— Ne t'affole pas, dis-je calmement à l'ancien nabot, déboîte sans te presser.
Pâle comme l'intérieur d'une coquille d'huître, il opère la manœuvre et roule en direction du sud.
D'une allure de corbillard, nous traversons un chapelet d'agglomérations composant une seule ville interminable. D'après les panneaux routiers nous approchons d'Everglades National Park, à la pointe de la Floride.
Je déclare au driveman :
— Je te donne cinq minutes pour dénicher un endroit valable. Passé ce délai, tu risques de gros ennuis de santé.
Il s'engage dans l'immense parc d'une allure mollassonne. A côté de lui son pote s'est évanoui ; sa tête dodeline contre la vitre. Deux balles dans le figne, c'est pas la mort du mec, pourtant !
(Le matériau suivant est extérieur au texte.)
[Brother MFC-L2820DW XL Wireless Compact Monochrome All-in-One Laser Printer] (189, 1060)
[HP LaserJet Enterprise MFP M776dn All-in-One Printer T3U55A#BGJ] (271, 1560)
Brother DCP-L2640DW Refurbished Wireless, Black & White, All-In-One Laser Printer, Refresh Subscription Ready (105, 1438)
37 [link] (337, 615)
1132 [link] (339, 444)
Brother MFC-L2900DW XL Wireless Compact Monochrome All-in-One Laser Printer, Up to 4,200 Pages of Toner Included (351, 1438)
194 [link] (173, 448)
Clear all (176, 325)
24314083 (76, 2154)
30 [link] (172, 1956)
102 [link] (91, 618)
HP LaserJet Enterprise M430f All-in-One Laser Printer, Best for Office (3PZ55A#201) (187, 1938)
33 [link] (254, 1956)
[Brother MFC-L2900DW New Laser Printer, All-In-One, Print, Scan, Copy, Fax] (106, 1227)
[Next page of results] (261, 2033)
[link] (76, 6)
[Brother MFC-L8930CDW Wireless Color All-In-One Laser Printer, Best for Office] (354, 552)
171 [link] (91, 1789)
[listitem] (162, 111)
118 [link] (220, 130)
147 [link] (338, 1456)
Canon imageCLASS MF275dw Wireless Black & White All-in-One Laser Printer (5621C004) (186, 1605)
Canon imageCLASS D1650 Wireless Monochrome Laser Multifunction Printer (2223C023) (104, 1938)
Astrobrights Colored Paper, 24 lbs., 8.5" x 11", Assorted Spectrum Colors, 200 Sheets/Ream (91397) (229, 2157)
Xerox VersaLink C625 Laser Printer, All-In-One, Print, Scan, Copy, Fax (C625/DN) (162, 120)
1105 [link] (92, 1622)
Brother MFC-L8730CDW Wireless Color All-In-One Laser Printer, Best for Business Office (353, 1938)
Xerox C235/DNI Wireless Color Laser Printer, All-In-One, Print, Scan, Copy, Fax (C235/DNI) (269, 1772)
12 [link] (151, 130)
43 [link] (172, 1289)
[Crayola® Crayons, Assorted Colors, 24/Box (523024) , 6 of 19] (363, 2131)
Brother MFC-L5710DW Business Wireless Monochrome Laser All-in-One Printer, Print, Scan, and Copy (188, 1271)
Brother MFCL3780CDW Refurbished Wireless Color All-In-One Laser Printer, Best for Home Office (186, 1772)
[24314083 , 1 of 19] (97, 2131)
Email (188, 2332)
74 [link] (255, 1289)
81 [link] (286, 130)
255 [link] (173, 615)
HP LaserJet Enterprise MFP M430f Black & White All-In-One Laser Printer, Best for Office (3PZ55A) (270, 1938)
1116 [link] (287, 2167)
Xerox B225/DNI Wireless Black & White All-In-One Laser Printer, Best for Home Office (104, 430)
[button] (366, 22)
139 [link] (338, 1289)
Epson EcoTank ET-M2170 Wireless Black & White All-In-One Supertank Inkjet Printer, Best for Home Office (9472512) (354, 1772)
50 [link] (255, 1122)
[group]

Blanc qui observe le gnome dans le large rétroviseur murmure :
— Nous devrions nous gaffer de ce zigoto : il a l'air soudain réconforté, cependant son horoscope n'est pas meilleur que tout à l'heure.
Ces paroles pertinent.
Apercevant à droite une vaste aire de jeu bordée de palmiers, j'enjoins au croquant de s'y rabattre. L'endroit comporte un terrain de base-ball, un autre de basket et une immense piscine pourvue de cabines sur un côté.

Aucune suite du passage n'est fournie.